Muchas familias de las zonas costeras ya se mudaron a Dhaka.
Many families from coastal areas already moved to Dhaka.
Dhaka es una de las ciudades que crece más rápido en el mundo, en parte porque la gente no puede vivir en el campo.
Dhaka is one of the fastest-growing cities in the world, partly because people can no longer live in the countryside.
El cambio climático ya es una fuerza de migración interna.
Climate change is already a force driving internal migration.
And Dhaka itself is not safe.
It sits on a floodplain.
You end up with climate migrants moving from one flood-prone place to another, slightly less flood-prone place.
It's movement without safety.
Por eso, para mí, la historia de los catorce muertos por rayos esta semana no es solo una noticia triste.
That's why, for me, the story of the fourteen people killed by lightning this week isn't just sad news.
Es un símbolo de algo más grande.
It's a symbol of something larger.
Es el clima que ya cambió, y que va a seguir cambiando, y que afecta primero a los que menos pueden defenderse.
It's the climate that already changed, and that will keep changing, and that hits first those who can least defend themselves.
That phrase you just used, "los que menos pueden defenderse," those who can least defend themselves.
That landed.
And it made me think about something you said earlier, "cada vez más." You used that three or four times in this conversation and I've been meaning to ask you about it.
Sí, "cada vez más" es muy útil.
Yes, 'cada vez más' is very useful.
Significa que algo aumenta con el tiempo.
It means something is increasing over time.
Por ejemplo: "Las tormentas son cada vez más fuertes." O "El agua sube cada vez más." Es como decir "more and more" en inglés.
For example: 'The storms are getting stronger and stronger.' Or 'The water rises more and more.' It's like saying 'more and more' in English.
Each time, more.
Cada vez más.
And the opposite would be, what, "cada vez menos?" Each time, less?
Exacto.
Exactly.
"Cada vez menos agua, cada vez menos tierra, cada vez menos tiempo." Es la misma estructura.
'Less and less water, less and less land, less and less time.' Same structure.

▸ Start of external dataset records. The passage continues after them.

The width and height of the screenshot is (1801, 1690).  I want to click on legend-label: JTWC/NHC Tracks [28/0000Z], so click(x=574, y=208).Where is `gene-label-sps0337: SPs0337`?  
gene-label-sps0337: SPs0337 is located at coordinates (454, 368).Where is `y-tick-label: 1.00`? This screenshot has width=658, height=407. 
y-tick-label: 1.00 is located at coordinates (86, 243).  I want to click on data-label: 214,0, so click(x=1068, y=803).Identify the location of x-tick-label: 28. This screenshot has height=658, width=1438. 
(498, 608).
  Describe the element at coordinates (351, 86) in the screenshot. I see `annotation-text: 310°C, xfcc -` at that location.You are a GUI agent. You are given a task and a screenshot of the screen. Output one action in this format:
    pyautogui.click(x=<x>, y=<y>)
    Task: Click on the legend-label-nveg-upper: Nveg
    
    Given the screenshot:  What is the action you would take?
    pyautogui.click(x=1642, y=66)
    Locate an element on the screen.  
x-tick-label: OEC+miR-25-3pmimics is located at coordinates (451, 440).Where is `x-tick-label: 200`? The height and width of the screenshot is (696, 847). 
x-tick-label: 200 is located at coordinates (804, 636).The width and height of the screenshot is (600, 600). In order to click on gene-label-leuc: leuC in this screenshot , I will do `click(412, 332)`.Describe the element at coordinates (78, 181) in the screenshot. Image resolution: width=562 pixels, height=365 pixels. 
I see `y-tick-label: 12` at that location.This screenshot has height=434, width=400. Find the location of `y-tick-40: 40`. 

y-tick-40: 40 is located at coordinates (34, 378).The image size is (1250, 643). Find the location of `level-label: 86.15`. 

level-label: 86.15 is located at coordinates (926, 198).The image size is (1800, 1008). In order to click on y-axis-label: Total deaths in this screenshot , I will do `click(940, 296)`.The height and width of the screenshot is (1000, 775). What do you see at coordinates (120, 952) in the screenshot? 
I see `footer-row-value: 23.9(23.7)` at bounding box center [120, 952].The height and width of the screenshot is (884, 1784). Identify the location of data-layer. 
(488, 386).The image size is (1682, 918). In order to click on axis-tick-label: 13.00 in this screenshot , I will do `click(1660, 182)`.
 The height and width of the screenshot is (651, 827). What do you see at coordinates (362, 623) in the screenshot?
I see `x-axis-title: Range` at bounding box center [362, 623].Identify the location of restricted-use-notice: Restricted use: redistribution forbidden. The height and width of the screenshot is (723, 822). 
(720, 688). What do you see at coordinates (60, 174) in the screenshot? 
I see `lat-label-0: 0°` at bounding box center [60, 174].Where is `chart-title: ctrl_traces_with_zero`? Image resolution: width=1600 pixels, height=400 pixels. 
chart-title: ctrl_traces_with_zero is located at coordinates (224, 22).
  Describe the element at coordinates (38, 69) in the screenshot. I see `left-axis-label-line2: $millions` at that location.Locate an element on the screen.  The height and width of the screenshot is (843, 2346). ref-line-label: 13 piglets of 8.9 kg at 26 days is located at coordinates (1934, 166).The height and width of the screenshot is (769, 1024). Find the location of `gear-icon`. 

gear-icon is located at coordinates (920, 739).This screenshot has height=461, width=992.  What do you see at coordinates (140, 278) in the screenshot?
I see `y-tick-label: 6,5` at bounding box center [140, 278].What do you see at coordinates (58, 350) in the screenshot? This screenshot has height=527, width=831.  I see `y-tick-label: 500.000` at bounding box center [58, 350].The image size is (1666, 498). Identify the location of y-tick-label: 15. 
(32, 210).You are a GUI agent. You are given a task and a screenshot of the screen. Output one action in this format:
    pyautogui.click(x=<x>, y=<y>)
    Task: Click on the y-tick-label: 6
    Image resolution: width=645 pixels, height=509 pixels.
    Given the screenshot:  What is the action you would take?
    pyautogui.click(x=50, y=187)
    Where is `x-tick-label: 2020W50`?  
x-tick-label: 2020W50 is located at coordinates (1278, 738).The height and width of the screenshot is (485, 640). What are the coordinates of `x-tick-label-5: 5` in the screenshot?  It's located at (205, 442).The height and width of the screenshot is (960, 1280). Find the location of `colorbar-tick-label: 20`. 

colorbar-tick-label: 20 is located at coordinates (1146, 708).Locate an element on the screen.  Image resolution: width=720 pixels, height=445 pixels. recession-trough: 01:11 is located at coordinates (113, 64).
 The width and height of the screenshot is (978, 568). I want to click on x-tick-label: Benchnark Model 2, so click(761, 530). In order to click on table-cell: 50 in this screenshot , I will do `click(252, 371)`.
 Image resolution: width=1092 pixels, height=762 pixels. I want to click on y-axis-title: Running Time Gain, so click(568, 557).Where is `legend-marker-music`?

Y puedes usar también adjetivos: "cada vez más difícil", "cada vez más urgente".
And you can also use adjectives: 'more and more difficult,' 'more and more urgent.' It's a very natural expression in Spanish.
Es una expresión muy natural en español.
"Cada vez más urgente." More and more urgent.
Given what we just talked about for the last half hour, that feels like the right note to end on.
Sí.
Yes.
Y la próxima vez que Fletcher intente usar "cada vez más" en español, yo espero que no diga que el clima es "cada vez más embarazado".
And the next time Fletcher tries to use 'cada vez más' in Spanish, I hope he doesn't say that the climate is 'more and more pregnant.'
I walked right into that.
[chuckle] Every episode, somehow, every single episode.